# Your instructions
Every line below containing the word "Given" should be found and copied.

# Saved entries

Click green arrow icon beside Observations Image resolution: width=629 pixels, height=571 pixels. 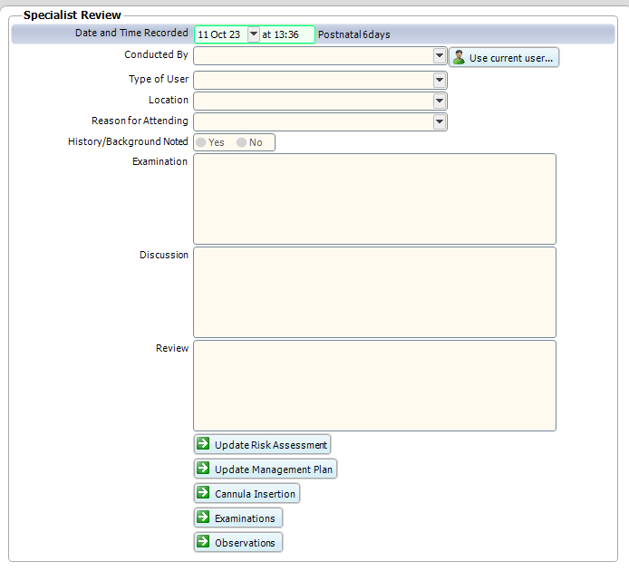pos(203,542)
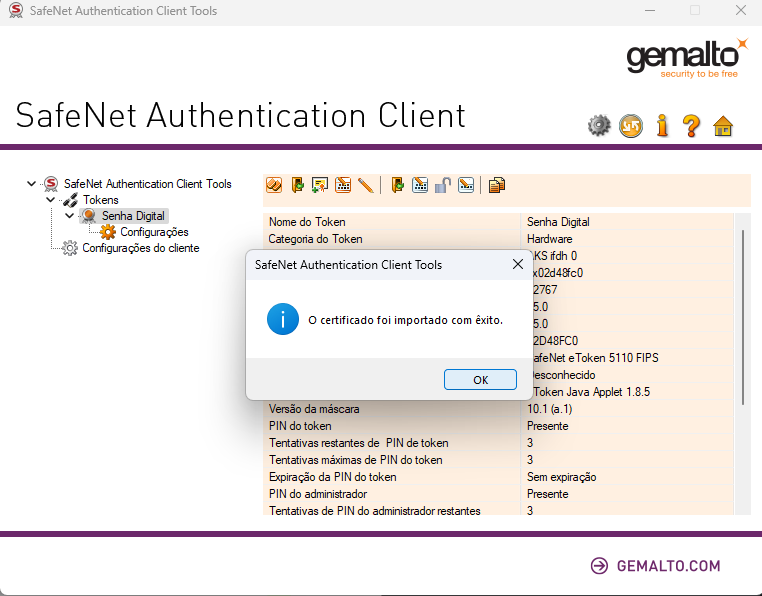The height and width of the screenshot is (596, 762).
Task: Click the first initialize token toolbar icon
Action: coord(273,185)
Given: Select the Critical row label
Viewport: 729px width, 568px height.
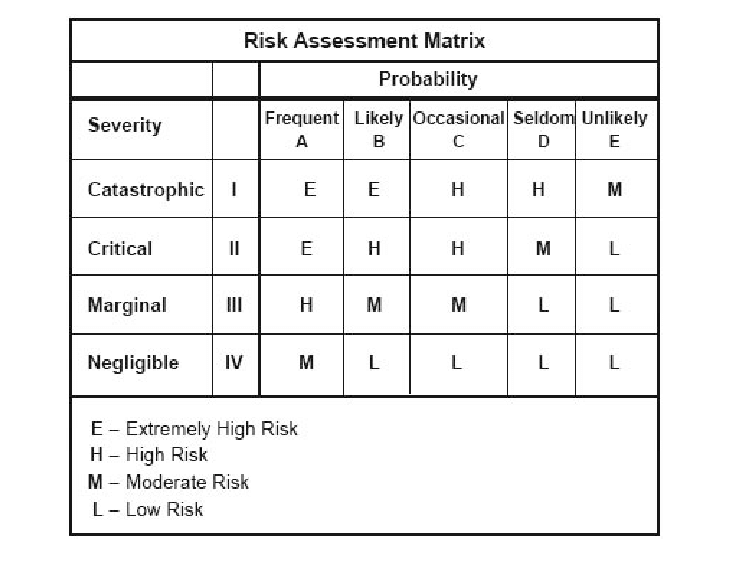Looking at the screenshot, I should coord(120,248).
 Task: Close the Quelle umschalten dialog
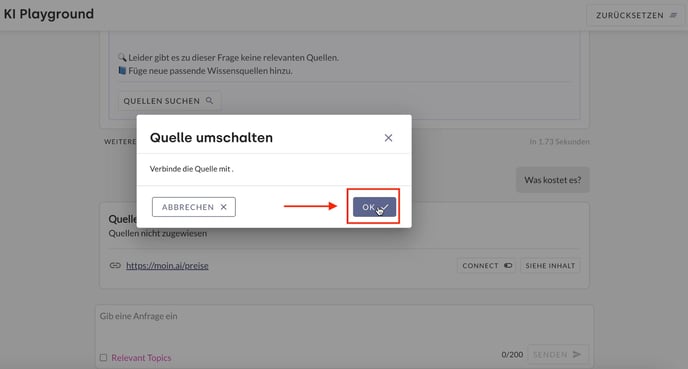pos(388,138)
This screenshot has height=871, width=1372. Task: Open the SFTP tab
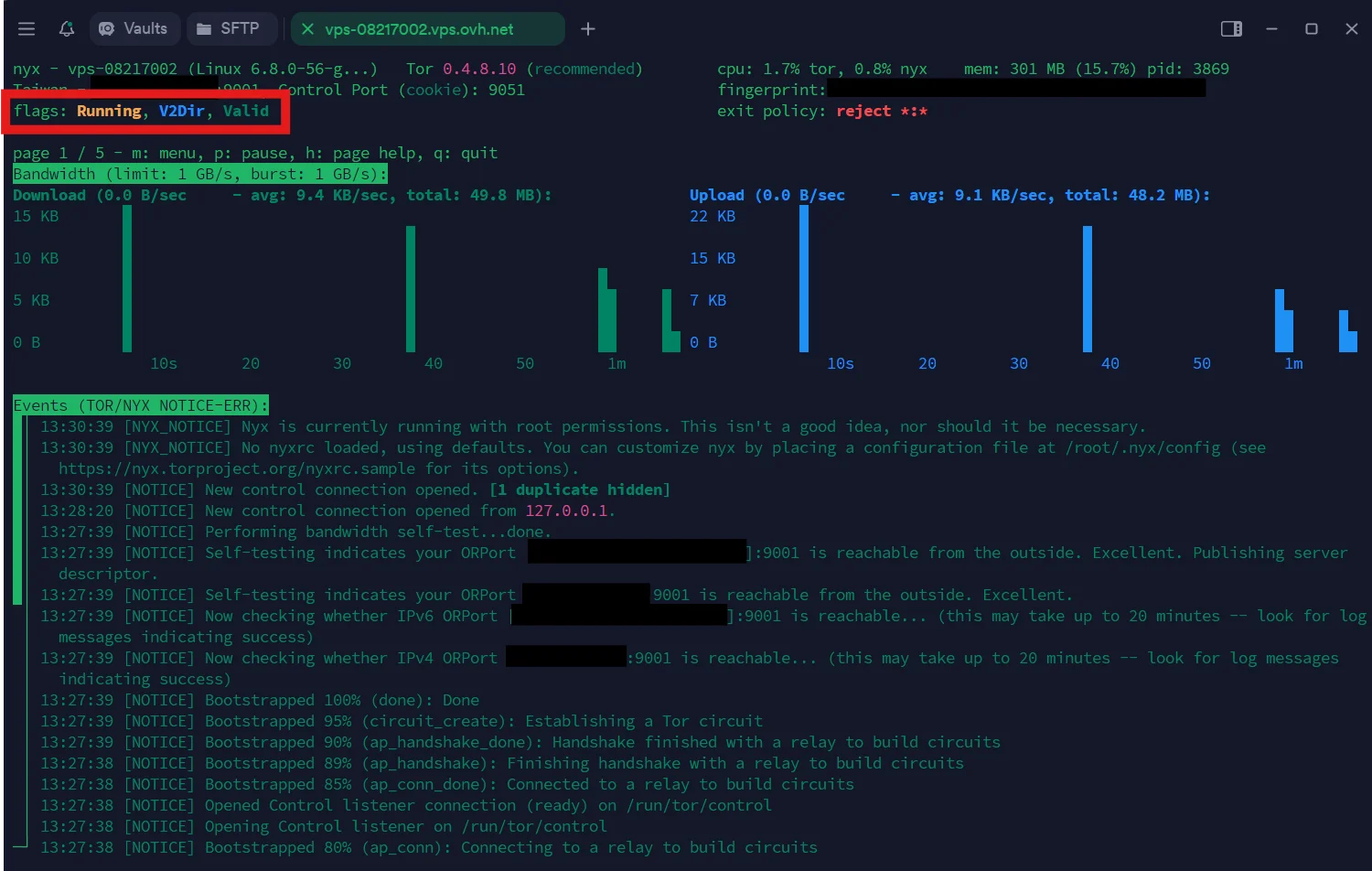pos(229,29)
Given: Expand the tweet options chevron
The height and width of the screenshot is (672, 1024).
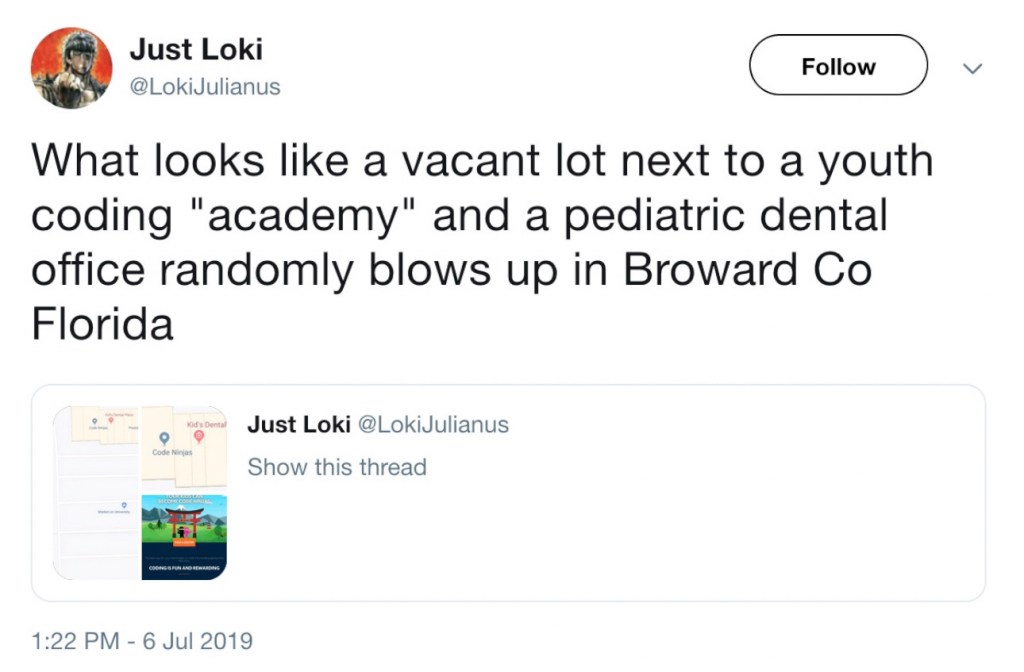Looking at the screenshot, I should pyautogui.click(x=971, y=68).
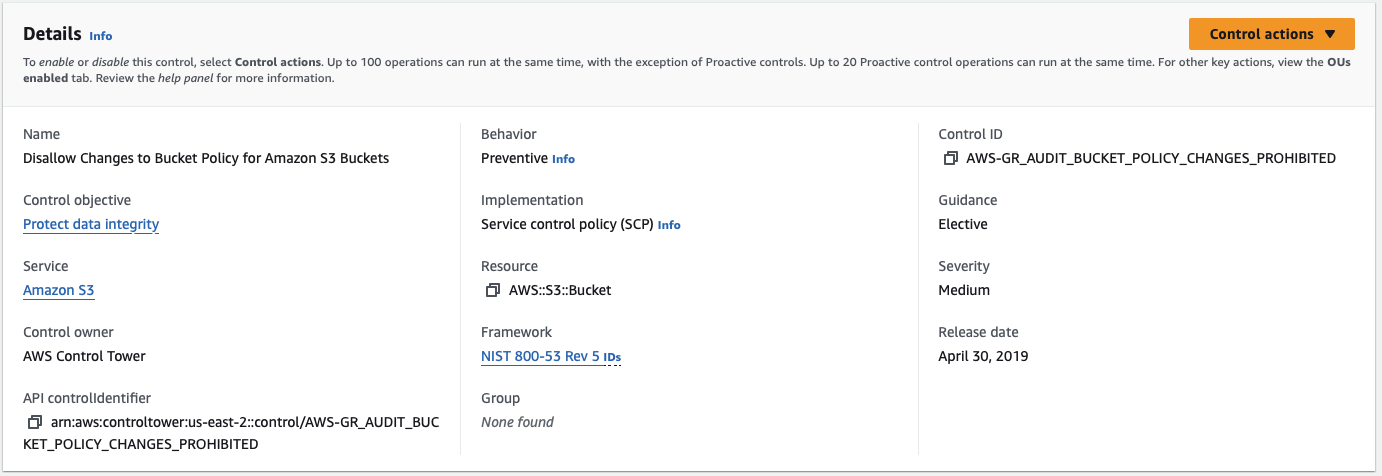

# Final answer
Given: Select the Critical row label
Given: Expand the tweet options chevron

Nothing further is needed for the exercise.